*Directions*:
Give back an exact copy of the entries beneath, minus the pictures.

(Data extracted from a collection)
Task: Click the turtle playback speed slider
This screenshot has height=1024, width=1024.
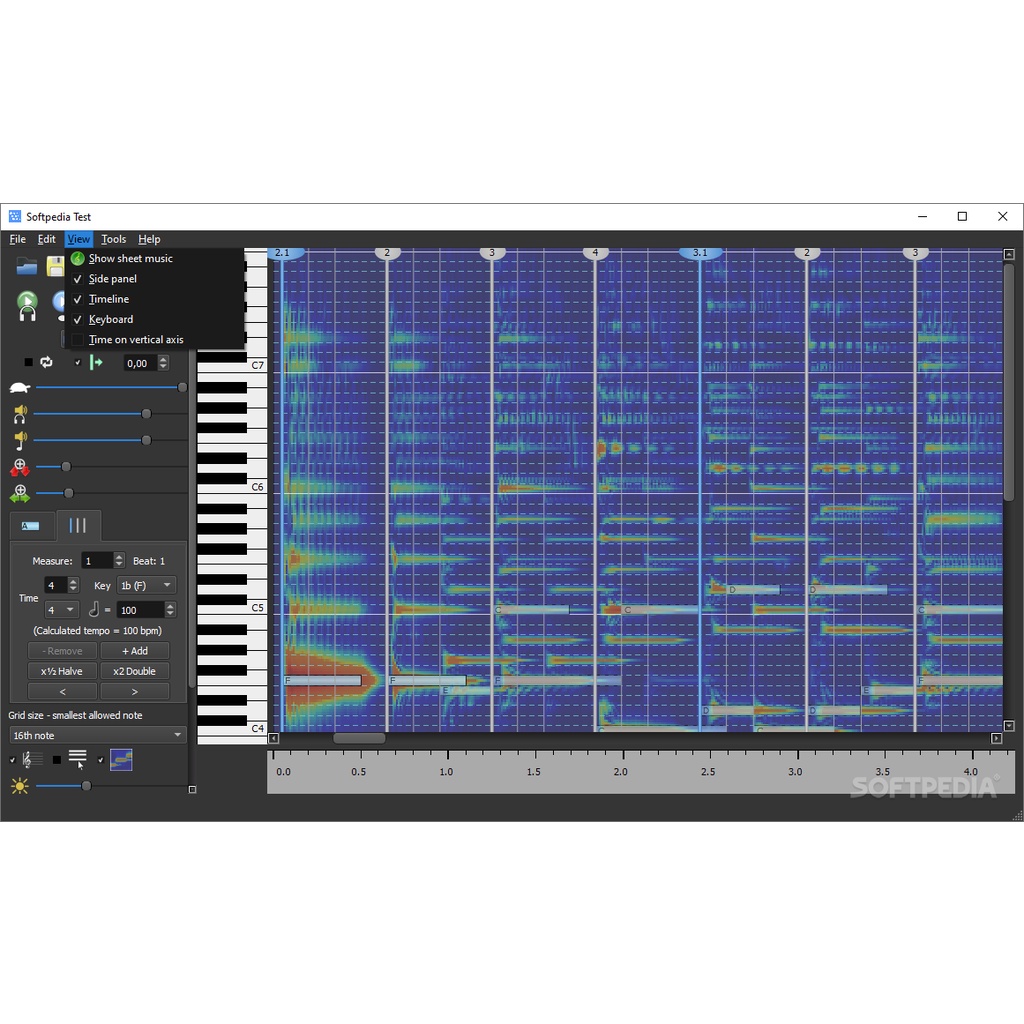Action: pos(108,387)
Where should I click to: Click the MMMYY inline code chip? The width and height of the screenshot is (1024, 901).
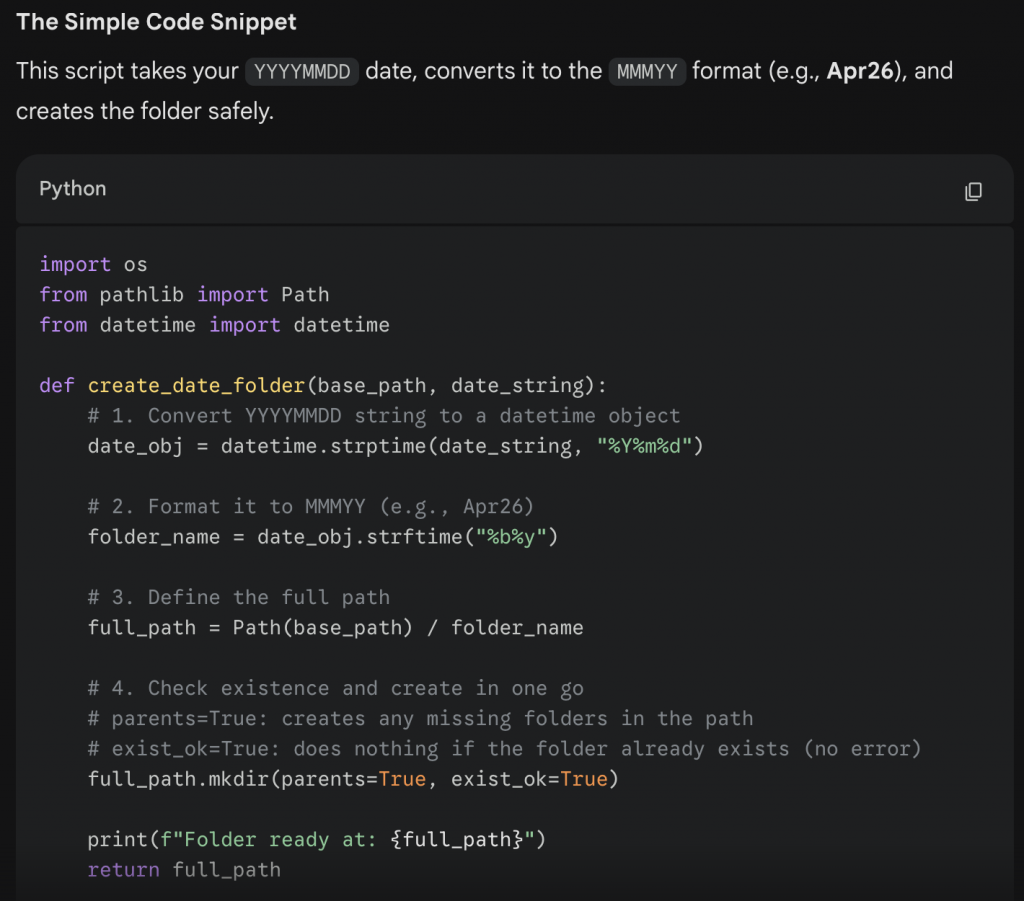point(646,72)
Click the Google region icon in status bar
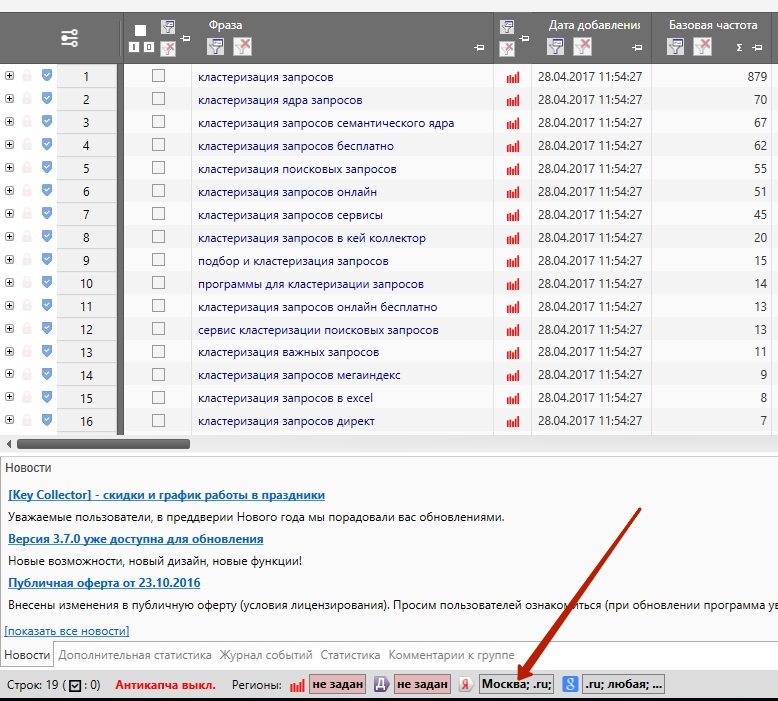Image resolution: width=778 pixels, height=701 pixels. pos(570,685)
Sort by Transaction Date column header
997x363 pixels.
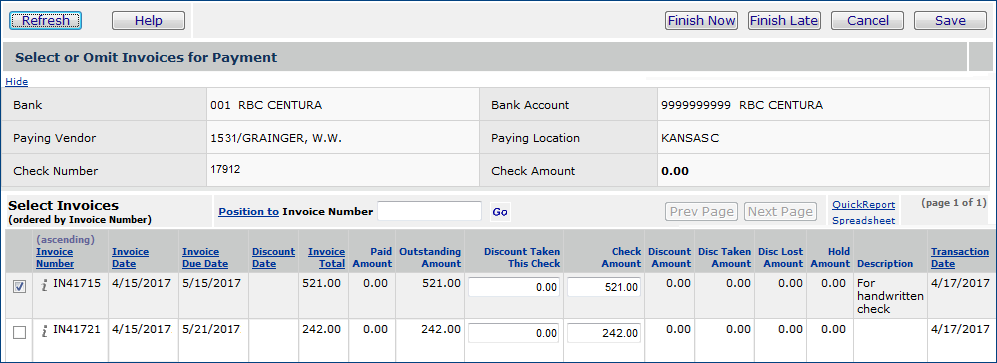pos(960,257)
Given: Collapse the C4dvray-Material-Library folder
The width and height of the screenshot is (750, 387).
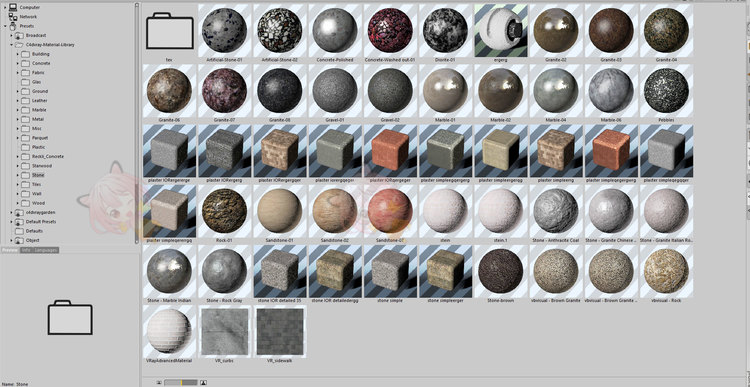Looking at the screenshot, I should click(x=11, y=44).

*Result of this task*:
Task: Click the turtle playback speed slider
This screenshot has height=1024, width=1024.
Action: pos(108,387)
Where should I click to: Click the MMMYY inline code chip? The width and height of the screenshot is (1024, 901).
point(646,72)
Click the Google region icon in status bar
Image resolution: width=778 pixels, height=701 pixels. pos(570,685)
Sort by Transaction Date column header
997x363 pixels.
pos(960,257)
Given: Collapse the C4dvray-Material-Library folder
The width and height of the screenshot is (750, 387).
Looking at the screenshot, I should click(x=11, y=44).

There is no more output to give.